Her voice fades out.

“Meredith, I’m sorry,” I say. “I didn’t think. I didn’t care what happened to me, but I should’ve thought about what would happen to you.”

She won’t look at me, but she says, “There’s one thing I need to know, now.”

“Of course.” I owe her that much.

“Us. All that time. Was any of it real, or did you know all along, and we were just a get-out-of-jail-free card for James?” She glares at me with those dark green eyes, and I feel sick.

“God, Meredith, no. I had no idea,” I tell her. “You were real to me. Sometimes I thought you were the only real thing.”

She nods like she wants to believe me but there’s something else in the way. She says, “Were you in love with him?”

“Yes,” I say, simply. James and I put each other through the kind of reckless passions Gwendolyn once talked about, joy and anger and desire and despair. After all that, was it really so strange? I am no longer baffled or amazed or embarrassed by it. “Yes, I was.” It’s not the whole truth. The whole truth is, I’m in love with him still.

“I know.” She sounds exhausted. “I knew then, I just pretended not to.”

“So did I. So did he. I’m sorry.”

She shakes her head, stares out the dark window for a moment. “I’m sorry, too, you know. About him.”

It hurts too much to talk about. My teeth ache in my head. I open my mouth to speak, but what comes out instead is a gasp, a sob, and the grief that shock has kept at bay crashes through me like a flood. I pitch forward, that strange twisted laugh that’s been stuck in my throat for ten years finally bursting out. Meredith lurches out of her chair and knocks her wineglass to the floor but ignores the sound of it shattering. She says my name and a dozen other things I barely hear.

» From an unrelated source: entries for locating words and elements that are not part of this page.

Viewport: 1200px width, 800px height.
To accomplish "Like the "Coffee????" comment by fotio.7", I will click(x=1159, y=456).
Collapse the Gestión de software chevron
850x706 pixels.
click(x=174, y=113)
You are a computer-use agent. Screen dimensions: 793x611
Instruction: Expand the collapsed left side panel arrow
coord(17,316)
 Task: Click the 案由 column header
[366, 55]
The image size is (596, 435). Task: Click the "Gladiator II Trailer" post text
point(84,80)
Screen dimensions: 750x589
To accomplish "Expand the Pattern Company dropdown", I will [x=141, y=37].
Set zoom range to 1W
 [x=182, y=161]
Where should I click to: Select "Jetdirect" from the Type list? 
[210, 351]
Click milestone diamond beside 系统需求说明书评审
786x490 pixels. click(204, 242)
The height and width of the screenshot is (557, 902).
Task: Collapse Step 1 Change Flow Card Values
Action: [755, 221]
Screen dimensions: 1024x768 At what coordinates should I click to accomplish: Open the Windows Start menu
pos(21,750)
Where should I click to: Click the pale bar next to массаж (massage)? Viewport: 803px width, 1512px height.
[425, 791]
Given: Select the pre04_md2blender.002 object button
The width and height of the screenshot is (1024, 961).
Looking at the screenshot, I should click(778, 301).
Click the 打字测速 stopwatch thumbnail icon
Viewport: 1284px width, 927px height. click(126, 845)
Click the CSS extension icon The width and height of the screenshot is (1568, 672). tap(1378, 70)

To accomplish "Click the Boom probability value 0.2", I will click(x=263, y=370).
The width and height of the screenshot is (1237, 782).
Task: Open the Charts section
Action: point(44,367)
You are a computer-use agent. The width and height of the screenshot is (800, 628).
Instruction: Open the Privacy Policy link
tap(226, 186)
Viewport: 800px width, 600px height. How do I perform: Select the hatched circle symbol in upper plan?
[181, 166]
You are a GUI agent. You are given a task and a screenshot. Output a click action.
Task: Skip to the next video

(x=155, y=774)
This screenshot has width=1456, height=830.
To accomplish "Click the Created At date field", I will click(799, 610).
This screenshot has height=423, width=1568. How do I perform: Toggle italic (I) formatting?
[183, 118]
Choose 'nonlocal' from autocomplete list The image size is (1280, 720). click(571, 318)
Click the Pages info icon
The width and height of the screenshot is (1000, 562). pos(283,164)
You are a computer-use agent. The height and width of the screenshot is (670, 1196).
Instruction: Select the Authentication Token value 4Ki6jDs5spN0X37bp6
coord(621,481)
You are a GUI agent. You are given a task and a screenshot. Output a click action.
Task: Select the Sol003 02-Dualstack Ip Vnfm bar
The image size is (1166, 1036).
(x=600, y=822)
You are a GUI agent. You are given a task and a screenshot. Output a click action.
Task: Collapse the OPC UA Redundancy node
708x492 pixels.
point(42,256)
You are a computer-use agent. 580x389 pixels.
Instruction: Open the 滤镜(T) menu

Nothing is so exhausting as anguish. After a quarter of an hour I am utterly spent, my throat ragged and aching, my face hot and sticky with tears. I lie on the floor with no memory of how I got there, and Meredith sits cradling my head as if it’s a fragile, precious thing that might, at any moment, break. When I’ve been silent for another half hour, she helps me to my feet and leads me to bed.

We lie side by side in solemn darkness. All I can think of is Macbeth—he has James’s face in my imagination—shouting, Sleep no more! Macbeth does murder sleep, so sleep no more! Oh, balm of hurt minds. I want sleep desperately, but do not hope to have it.